→ **Your assignment**:
Considering every line below, count those with the word "width" and give only the result.

→ **Stored items**:
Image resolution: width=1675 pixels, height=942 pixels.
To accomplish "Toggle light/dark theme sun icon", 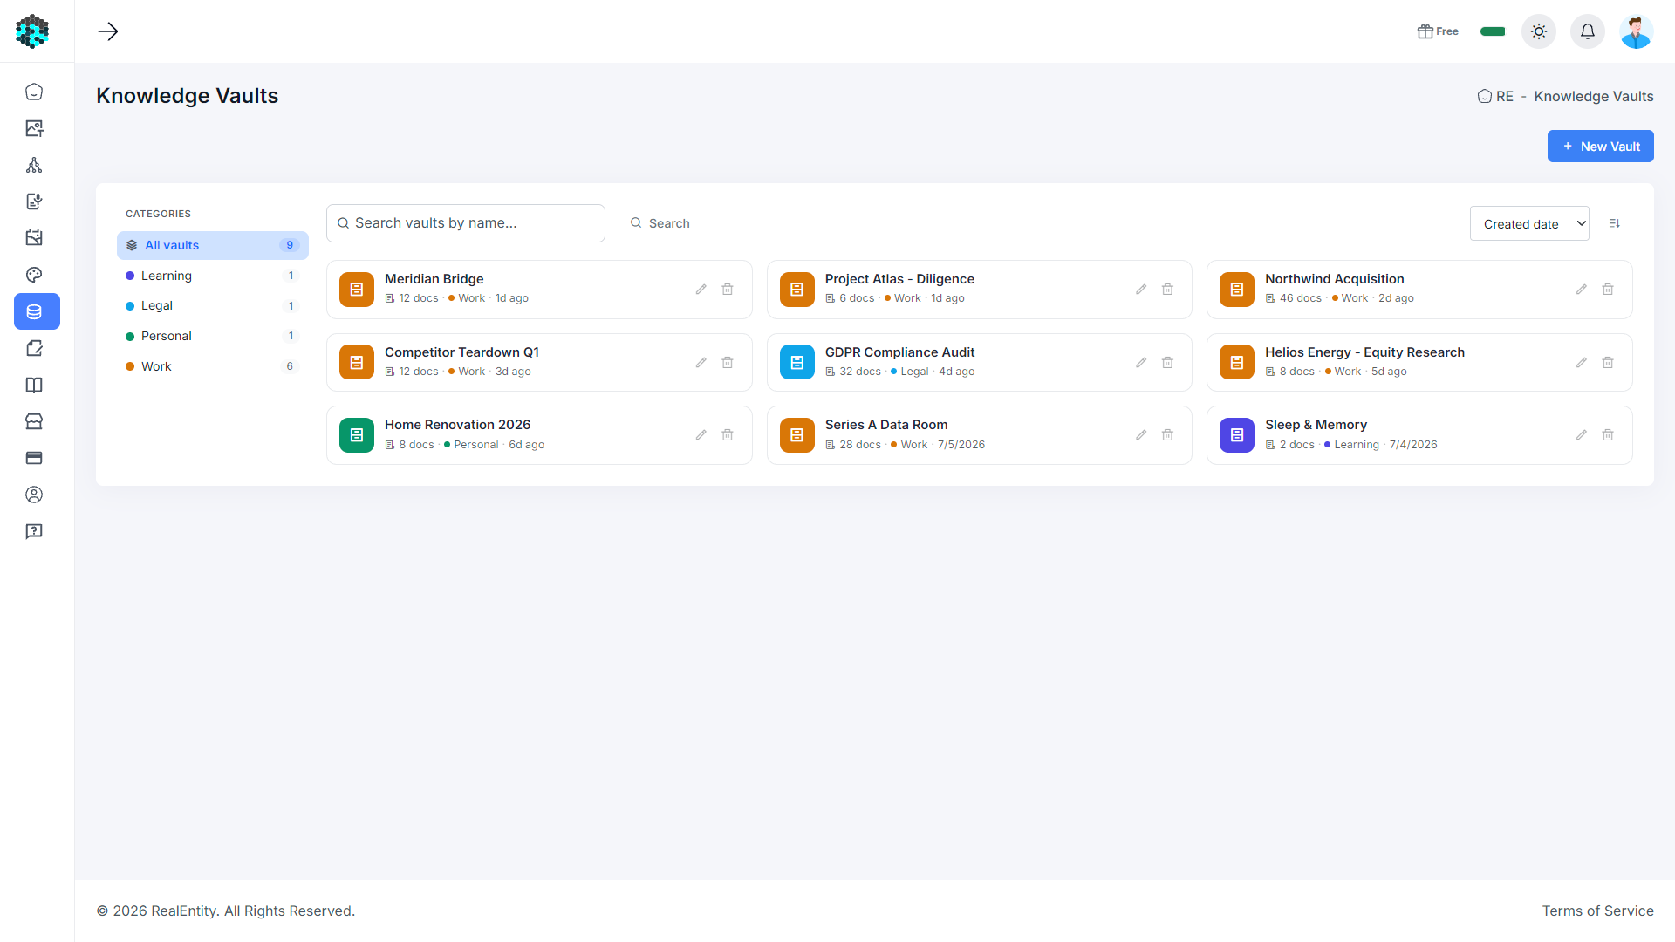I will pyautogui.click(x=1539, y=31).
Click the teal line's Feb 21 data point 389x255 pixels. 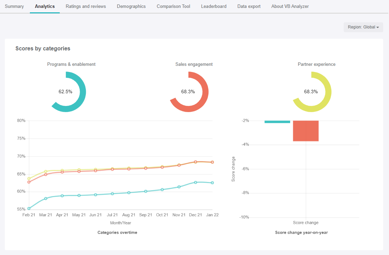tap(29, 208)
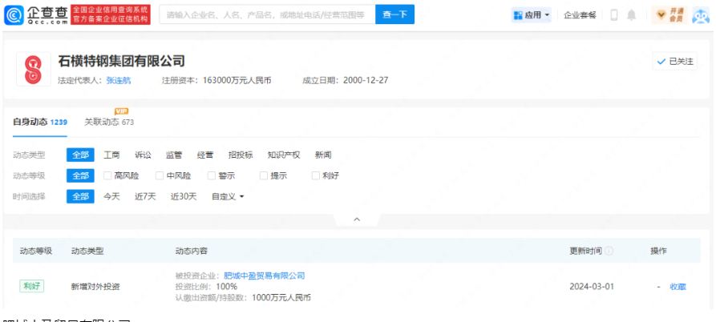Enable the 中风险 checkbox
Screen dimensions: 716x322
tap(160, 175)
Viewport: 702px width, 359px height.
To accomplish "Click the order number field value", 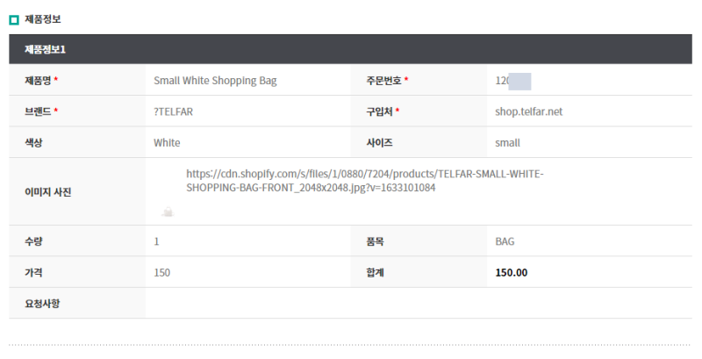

→ **Expected answer**:
2